Bioinformatics and statistical analysis
Bioinformatics analysis
Based on the SMRT (Single Molecule Real-Time) single molecular real-time sequencing technology and the PacBio Sequel sequencing platform, the raw data were stripped of the adapter sequences to obtain validated inserts. The software SMRT Link v8.0 was used to pre-process and filter the raw sequencing output data to obtain Circular Consensus Aequences (CCS), i.e. raw reads. Finally, clean reads were obtained for subsequent analysis by primer removal and length filtering (1300-1600bp) performed on raw read (the corresponding raw data has been uploaded to National Center for Biotechnology Information (NCBI, https://www.ncbi.nlm.nih.gov/) database and the accession number is PRJNA673123). Qiime software (v.1.8.0, http://www.qiime.org/) was used to conduct OTU clustering with 97% identity for Clean CCS sequences of all samples. The longest sequence in each OTU was selected as the representative sequence of the OTU, and the sequence with the similarity over 97% with the representative sequence of the OTU was selected to generate the original OTU table.
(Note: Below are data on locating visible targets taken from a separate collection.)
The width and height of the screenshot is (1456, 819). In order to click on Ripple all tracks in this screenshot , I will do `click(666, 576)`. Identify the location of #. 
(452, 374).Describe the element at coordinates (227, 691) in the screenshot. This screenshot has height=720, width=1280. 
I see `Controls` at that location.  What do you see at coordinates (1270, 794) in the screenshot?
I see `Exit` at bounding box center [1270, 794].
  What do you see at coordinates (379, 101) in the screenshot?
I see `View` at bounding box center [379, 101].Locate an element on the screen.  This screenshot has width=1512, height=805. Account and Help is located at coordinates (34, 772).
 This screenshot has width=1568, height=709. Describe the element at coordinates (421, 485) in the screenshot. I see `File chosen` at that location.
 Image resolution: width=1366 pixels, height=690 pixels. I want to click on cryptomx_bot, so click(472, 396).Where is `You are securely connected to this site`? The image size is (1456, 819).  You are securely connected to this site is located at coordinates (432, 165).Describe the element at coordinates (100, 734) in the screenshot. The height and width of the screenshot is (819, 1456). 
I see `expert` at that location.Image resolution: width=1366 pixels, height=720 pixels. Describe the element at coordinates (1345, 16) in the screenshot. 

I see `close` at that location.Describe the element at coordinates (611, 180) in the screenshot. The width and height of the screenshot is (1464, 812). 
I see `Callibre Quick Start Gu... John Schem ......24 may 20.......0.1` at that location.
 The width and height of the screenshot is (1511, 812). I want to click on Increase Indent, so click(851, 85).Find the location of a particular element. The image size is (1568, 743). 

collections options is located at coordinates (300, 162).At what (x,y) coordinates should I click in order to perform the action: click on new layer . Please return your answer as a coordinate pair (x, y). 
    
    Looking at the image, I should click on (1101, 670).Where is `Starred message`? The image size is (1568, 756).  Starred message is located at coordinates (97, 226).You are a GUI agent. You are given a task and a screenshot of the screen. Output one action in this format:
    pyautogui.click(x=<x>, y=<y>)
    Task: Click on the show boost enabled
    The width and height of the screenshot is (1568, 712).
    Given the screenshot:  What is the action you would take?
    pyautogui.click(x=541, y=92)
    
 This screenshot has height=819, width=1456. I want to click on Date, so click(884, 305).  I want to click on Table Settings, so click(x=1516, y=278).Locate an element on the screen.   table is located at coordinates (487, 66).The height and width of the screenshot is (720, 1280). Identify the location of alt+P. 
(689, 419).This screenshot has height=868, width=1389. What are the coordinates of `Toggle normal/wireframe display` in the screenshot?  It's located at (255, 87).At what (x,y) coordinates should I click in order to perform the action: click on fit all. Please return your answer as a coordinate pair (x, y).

Qiime was used to flatten the original OTU table according to the sample with the lowest data volume, so that all the samples had the same data volume after flattening, and the final OTU table was obtained. Community diversity was reflected by a variety of different indexes, which measured the diversity with different emphasis. Chao 1 and Observed species index focused on estimating the abundance of bacteria, while Simpson and Shannon indexes were usually used to describe the diversity of the community. In this study, Chao 1, Observed species, Simpson and Shannon indexes were calculated by MOTHUR (version v.1.30.1, http://www.mother.org/). Beta diversity was used to investigate the structural variation of microbial communities across samples using UniFrac distance metrics and used R software to analyze Principal coordinate analysis (PCoA). Linear discriminant analysis effect size (LEfSe) was used to screen key biomarkers based on linear discriminant analysis (LDA) effect size.
Statistical analysis
SPSS 24.00 software (IBM Corp., Armonk, NY, USA) was used for statistical analysis, and data were expressed as mean ± standard deviation. Data were tested for normality using Shapiro-Wilk test and for variance homogeneity by Levene test. Means between the two groups conformed to normality and chi-squared were compared using the independent samples t-test, otherwise the non-parametric Mann-Whitey test was applied. Then, p<0.05 was regarded as a significant difference, p<0.01 as the extremely significant difference.